__Text__:

....

Announcement

2012 Merit Award Recipient Presentation

Date: Thursday, June 21
Time: 8:45 am – 9:45 am
Location: Portland Marriott Downtown Waterfront Hotel

The ASEV Merit Award is presented annually to an individual who has significantly contributed in an outstanding manner to the progress and advancement of enology and viticulture or to the Society itself. This award acknowledges excellence in the fields of education, technology, research, management, public relations or any discipline related to enology and viticulture.

Discovery and Innovation and the Role of Research Funding

Roger Boulton
University of California, Davis

Roger Boulton came to the University of California, Davis from the University of Melbourne, Australia, in 1976, at the age of 27. He took on the responsibility for the Wine Stability and the Distilled Beverage Technology courses, formerly taught by Professors Harold Berg and Jim Guymon. He developed a new course in Winery Equipment and eventually the course in Winery Design. In 1982 he established the first Teaching Winery in the US that had small commercial-sized stainless steel fermentors and related equipment. These would become the first on-line wine fermentors that followed fermentation progress and had automated pump-overs in 2001.

....

Records from a collection
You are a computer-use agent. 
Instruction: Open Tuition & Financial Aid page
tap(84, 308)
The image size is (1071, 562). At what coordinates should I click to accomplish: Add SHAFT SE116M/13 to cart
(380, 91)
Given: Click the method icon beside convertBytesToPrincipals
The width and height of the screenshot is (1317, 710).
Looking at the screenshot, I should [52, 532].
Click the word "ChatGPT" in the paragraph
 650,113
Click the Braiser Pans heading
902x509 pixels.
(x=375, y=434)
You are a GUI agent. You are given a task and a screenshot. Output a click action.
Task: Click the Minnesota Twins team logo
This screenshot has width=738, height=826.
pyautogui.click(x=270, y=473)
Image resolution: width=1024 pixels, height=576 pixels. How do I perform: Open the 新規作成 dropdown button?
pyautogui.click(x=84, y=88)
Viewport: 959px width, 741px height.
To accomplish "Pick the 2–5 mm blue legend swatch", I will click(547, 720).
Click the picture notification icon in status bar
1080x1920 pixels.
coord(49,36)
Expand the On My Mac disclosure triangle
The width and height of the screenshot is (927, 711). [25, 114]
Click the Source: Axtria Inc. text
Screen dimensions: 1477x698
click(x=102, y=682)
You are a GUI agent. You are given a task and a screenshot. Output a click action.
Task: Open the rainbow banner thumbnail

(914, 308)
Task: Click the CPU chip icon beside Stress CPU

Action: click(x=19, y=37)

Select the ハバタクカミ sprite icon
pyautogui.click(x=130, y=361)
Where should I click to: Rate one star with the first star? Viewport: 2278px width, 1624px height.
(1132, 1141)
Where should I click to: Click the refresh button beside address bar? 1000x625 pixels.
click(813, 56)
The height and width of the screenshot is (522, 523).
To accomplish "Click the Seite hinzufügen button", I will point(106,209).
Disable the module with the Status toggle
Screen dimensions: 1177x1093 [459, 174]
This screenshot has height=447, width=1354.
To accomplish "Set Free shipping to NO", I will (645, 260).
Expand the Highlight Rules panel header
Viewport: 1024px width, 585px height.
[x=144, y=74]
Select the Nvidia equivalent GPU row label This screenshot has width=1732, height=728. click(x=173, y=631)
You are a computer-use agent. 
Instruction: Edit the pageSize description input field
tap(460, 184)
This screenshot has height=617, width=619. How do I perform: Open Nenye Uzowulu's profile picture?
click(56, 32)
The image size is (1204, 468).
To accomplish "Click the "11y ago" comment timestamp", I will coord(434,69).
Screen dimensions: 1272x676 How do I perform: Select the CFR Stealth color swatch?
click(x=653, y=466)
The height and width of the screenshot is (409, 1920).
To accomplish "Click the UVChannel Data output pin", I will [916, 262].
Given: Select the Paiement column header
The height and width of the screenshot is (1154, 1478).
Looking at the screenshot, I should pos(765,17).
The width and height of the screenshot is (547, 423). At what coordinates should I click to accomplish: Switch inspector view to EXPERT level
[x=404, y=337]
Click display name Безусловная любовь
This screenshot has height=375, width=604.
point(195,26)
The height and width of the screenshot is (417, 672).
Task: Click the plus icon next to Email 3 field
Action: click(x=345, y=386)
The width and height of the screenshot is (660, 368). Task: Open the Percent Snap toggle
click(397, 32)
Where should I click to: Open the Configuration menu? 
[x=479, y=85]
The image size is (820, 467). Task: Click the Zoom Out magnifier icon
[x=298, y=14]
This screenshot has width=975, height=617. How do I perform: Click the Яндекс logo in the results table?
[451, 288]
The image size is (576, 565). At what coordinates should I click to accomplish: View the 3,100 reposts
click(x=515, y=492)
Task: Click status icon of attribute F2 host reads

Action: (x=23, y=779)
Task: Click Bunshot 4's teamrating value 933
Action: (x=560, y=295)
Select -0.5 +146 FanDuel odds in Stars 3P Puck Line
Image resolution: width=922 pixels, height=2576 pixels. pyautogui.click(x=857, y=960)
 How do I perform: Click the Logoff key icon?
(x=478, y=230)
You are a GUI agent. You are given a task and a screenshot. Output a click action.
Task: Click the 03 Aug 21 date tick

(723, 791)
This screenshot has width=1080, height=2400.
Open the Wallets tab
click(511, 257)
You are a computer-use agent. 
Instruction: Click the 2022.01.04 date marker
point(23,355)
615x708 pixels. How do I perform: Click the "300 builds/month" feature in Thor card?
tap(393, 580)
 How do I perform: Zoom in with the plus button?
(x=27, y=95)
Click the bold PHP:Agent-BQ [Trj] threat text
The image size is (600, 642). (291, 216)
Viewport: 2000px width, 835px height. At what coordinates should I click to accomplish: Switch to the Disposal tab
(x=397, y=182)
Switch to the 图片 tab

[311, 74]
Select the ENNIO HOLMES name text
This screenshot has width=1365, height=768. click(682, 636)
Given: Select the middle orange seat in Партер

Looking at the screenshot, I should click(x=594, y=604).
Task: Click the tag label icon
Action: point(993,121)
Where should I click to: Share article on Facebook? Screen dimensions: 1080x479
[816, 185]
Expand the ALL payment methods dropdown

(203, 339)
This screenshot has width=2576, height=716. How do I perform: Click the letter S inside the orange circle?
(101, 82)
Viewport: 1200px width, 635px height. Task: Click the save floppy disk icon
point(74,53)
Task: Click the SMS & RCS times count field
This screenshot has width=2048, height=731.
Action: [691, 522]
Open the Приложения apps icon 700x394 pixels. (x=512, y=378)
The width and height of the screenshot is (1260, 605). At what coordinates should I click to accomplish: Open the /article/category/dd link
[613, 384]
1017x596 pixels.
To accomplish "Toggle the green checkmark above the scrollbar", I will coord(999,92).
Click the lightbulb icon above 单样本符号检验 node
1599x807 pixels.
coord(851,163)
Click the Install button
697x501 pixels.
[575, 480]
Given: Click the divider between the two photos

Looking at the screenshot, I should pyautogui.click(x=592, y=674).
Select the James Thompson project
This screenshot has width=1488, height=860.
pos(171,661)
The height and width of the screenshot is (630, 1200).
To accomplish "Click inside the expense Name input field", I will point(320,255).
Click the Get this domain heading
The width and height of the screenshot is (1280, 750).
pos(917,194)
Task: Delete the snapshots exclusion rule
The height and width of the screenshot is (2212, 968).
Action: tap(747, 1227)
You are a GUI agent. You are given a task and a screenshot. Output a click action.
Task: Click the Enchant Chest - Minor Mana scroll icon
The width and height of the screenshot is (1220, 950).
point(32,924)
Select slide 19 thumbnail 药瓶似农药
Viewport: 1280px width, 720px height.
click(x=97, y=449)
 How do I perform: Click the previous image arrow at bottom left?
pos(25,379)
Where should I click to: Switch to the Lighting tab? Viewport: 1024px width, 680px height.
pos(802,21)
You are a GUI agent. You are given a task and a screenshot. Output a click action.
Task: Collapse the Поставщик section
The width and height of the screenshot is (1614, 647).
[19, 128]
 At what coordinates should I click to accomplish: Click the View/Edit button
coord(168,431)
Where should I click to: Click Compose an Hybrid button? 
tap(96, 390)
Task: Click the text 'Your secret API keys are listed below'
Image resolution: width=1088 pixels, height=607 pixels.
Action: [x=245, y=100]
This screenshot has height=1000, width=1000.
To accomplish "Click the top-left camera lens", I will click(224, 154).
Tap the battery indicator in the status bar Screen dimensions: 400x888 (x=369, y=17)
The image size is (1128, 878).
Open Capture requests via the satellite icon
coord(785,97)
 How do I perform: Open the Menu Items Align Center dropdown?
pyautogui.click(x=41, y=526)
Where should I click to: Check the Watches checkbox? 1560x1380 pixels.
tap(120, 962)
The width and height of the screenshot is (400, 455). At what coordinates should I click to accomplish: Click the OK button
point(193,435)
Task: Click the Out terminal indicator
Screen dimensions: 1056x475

....

__Using the information__:
1 > Write out the part of the Merit Award announcement that opens with the words containing "Announcement" and closes with "enology and viticulture.", swapping "annually" for "each year".
2 > Supply the next part of the Merit Award announcement about Roger Boulton, picking up after its final sentence.
The records have no connection to the text.

__Answers by item__:
1 >
Announcement

2012 Merit Award Recipient Presentation

Date: Thursday, June 21
Time: 8:45 am – 9:45 am
Location: Portland Marriott Downtown Waterfront Hotel

The ASEV Merit Award is presented each year to an individual who has significantly contributed in an outstanding manner to the progress and advancement of enology and viticulture or to the Society itself. This award acknowledges excellence in the fields of education, technology, research, management, public relations or any discipline related to enology and viticulture.

2 >
His significant research contributions include: first cross-flow filtration of juice and wine, first continuous juice flotation system (1976), first kinetic model for wine fermentations (1978) and its extension for the evaporative loss of ethanol (1983), first fouling models for membrane filters (1982), mechanism for potassium exchange in grapevines that led to the complete understanding of pH and titratable acidity (1980), development of stability tests for tartrate, protein and colloid in wine (1979, 1982), initial studies of the HPLC method most widely used for sugars and acids in wine (1979), a method for free sulfur dioxide using capillary electrophoresis (1996), a computer simulation of winery operations (1988), fluidized-bed crystallizer for tartrate stability (1995) and the first regenerable particle column for heat stability (1990), quantification of red wine color and copigmentation (1996), and a UV-visible spectral model for anthocyanins, tannin and non-tannin phenols (2006).

During the past decade he has been involved in the design and development activities for the LEED Platinum Winery at UC Davis, and instrumental in the establishment of the world’s first self-sustainable winery, both funded entirely by private support. He has taught more than 2000 students during his career and as many again in University Extension short courses and abroad, in particular the Chemical Engineering of Winemaking at the University of Sydney. With three colleagues, Vernon Singleton, Linda Bisson and Ralph Kunkee, he authored the Principles and Practices of Winemaking, now the most widely-cited text book in winemaking, which was awarded the OIV Prix en Oenology in 1998. He was selected for the Society’s annual (AJEV) Best Paper Award on four occasions, including both the viticulture and enology awards in 1980. He was inducted into the Jurade de Saint Emilion (France) in 1999 and awarded the Stephen Sinclair Scott Professorship in Enology in 2000 which he continues to hold. In 2000, Wines and Vines Magazine named him among the 50 Most Influential People in the US Wine Industry. He presented the Society’s Honorary Research Lecture in 2003 and the James F. Guymon Lecture in 2007. He has coauthored more than 100 presentations at ASEV national meetings, served on its Board of Directors, developed the first ASEV workshop (on HPLC in 1980) and proposed the first ASEV Poster Session in 1981. His contributions to the College of Agricultural and Environmental Sciences, at UC Davis, were recognized with the 2010 Faculty Award of Distinction.